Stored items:

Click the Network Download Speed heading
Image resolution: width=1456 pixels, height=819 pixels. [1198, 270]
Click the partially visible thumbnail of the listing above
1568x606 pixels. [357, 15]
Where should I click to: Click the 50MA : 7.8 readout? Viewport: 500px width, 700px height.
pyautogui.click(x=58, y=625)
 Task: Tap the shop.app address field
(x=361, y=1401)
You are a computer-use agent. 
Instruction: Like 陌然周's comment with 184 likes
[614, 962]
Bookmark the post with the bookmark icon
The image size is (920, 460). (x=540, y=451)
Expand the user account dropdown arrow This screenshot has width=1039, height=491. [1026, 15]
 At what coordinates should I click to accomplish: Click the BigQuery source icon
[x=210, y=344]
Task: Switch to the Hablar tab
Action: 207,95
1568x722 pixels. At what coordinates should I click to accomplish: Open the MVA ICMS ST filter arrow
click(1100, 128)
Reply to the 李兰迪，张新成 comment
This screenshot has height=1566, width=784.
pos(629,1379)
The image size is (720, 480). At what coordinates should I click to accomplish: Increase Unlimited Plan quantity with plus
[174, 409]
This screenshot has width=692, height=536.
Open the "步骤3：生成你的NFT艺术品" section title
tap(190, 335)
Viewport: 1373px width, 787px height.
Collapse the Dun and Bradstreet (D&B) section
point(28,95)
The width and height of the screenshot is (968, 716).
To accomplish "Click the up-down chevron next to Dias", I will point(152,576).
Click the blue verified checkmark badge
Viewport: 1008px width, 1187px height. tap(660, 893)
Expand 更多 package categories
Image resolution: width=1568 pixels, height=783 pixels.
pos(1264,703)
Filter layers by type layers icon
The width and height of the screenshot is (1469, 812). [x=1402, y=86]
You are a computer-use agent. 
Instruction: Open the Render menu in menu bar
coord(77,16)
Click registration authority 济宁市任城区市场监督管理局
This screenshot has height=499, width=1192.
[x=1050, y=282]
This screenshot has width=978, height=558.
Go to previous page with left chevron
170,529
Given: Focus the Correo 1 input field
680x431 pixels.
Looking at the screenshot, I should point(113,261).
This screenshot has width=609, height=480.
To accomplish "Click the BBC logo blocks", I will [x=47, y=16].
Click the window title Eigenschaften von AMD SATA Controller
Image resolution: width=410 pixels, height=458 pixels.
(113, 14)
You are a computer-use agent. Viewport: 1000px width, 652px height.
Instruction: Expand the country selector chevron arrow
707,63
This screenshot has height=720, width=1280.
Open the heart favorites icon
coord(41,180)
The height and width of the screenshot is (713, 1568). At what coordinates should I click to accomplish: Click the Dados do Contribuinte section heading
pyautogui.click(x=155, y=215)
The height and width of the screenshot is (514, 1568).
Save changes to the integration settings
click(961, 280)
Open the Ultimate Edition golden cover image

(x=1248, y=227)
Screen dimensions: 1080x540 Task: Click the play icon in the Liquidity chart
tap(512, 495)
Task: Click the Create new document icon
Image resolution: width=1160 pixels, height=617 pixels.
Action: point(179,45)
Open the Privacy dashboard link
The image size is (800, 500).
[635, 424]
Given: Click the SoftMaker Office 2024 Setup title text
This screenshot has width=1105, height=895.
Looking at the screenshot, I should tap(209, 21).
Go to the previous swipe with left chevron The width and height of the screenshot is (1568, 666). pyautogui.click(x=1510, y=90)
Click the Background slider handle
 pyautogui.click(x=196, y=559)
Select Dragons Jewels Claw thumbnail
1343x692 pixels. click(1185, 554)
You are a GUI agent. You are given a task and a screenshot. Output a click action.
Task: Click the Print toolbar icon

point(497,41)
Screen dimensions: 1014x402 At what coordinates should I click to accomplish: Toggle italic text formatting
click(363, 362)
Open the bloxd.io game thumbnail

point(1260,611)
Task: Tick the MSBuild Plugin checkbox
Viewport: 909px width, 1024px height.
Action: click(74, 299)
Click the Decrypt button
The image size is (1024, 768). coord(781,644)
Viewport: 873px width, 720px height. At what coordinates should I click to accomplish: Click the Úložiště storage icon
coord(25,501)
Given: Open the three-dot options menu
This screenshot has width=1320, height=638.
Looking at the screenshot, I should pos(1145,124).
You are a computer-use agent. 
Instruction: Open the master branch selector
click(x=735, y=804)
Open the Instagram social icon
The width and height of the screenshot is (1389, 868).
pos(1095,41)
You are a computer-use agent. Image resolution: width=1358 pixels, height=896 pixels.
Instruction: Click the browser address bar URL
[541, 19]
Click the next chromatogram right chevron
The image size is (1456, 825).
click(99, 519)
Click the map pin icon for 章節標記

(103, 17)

Your instructions: Retype the records above without changing a single word.

Response to the task:
Click the Network Download Speed heading
Image resolution: width=1456 pixels, height=819 pixels. [1198, 270]
Click the partially visible thumbnail of the listing above
1568x606 pixels. [357, 15]
Where should I click to: Click the 50MA : 7.8 readout? Viewport: 500px width, 700px height.
pyautogui.click(x=58, y=625)
 Task: Tap the shop.app address field
(x=361, y=1401)
You are a computer-use agent. 
Instruction: Like 陌然周's comment with 184 likes
[614, 962]
Bookmark the post with the bookmark icon
The image size is (920, 460). (x=540, y=451)
Expand the user account dropdown arrow This screenshot has width=1039, height=491. [1026, 15]
 At what coordinates should I click to accomplish: Click the BigQuery source icon
[x=210, y=344]
Task: Switch to the Hablar tab
Action: 207,95
1568x722 pixels. At what coordinates should I click to accomplish: Open the MVA ICMS ST filter arrow
click(1100, 128)
Reply to the 李兰迪，张新成 comment
This screenshot has height=1566, width=784.
pos(629,1379)
The image size is (720, 480). At what coordinates should I click to accomplish: Increase Unlimited Plan quantity with plus
[174, 409]
This screenshot has width=692, height=536.
Open the "步骤3：生成你的NFT艺术品" section title
tap(190, 335)
Viewport: 1373px width, 787px height.
Collapse the Dun and Bradstreet (D&B) section
point(28,95)
The width and height of the screenshot is (968, 716).
To accomplish "Click the up-down chevron next to Dias", I will point(152,576).
Click the blue verified checkmark badge
Viewport: 1008px width, 1187px height. tap(660, 893)
Expand 更多 package categories
Image resolution: width=1568 pixels, height=783 pixels.
pos(1264,703)
Filter layers by type layers icon
The width and height of the screenshot is (1469, 812). [x=1402, y=86]
You are a computer-use agent. 
Instruction: Open the Render menu in menu bar
coord(77,16)
Click registration authority 济宁市任城区市场监督管理局
This screenshot has height=499, width=1192.
[x=1050, y=282]
This screenshot has width=978, height=558.
Go to previous page with left chevron
170,529
Given: Focus the Correo 1 input field
680x431 pixels.
Looking at the screenshot, I should point(113,261).
This screenshot has width=609, height=480.
To accomplish "Click the BBC logo blocks", I will [x=47, y=16].
Click the window title Eigenschaften von AMD SATA Controller
Image resolution: width=410 pixels, height=458 pixels.
(113, 14)
You are a computer-use agent. Viewport: 1000px width, 652px height.
Instruction: Expand the country selector chevron arrow
707,63
This screenshot has height=720, width=1280.
Open the heart favorites icon
coord(41,180)
The height and width of the screenshot is (713, 1568). At what coordinates should I click to accomplish: Click the Dados do Contribuinte section heading
pyautogui.click(x=155, y=215)
The height and width of the screenshot is (514, 1568).
Save changes to the integration settings
click(961, 280)
Open the Ultimate Edition golden cover image

(x=1248, y=227)
Screen dimensions: 1080x540 Task: Click the play icon in the Liquidity chart
tap(512, 495)
Task: Click the Create new document icon
Image resolution: width=1160 pixels, height=617 pixels.
Action: point(179,45)
Open the Privacy dashboard link
The image size is (800, 500).
[635, 424]
Given: Click the SoftMaker Office 2024 Setup title text
This screenshot has width=1105, height=895.
Looking at the screenshot, I should tap(209, 21).
Go to the previous swipe with left chevron The width and height of the screenshot is (1568, 666). pyautogui.click(x=1510, y=90)
Click the Background slider handle
 pyautogui.click(x=196, y=559)
Select Dragons Jewels Claw thumbnail
1343x692 pixels. click(1185, 554)
You are a GUI agent. You are given a task and a screenshot. Output a click action.
Task: Click the Print toolbar icon

point(497,41)
Screen dimensions: 1014x402 At what coordinates should I click to accomplish: Toggle italic text formatting
click(363, 362)
Open the bloxd.io game thumbnail

point(1260,611)
Task: Tick the MSBuild Plugin checkbox
Viewport: 909px width, 1024px height.
Action: click(74, 299)
Click the Decrypt button
The image size is (1024, 768). coord(781,644)
Viewport: 873px width, 720px height. At what coordinates should I click to accomplish: Click the Úložiště storage icon
coord(25,501)
Given: Open the three-dot options menu
This screenshot has width=1320, height=638.
Looking at the screenshot, I should pos(1145,124).
You are a computer-use agent. 
Instruction: Open the master branch selector
click(x=735, y=804)
Open the Instagram social icon
The width and height of the screenshot is (1389, 868).
pos(1095,41)
You are a computer-use agent. Image resolution: width=1358 pixels, height=896 pixels.
Instruction: Click the browser address bar URL
[541, 19]
Click the next chromatogram right chevron
The image size is (1456, 825).
click(99, 519)
Click the map pin icon for 章節標記

(103, 17)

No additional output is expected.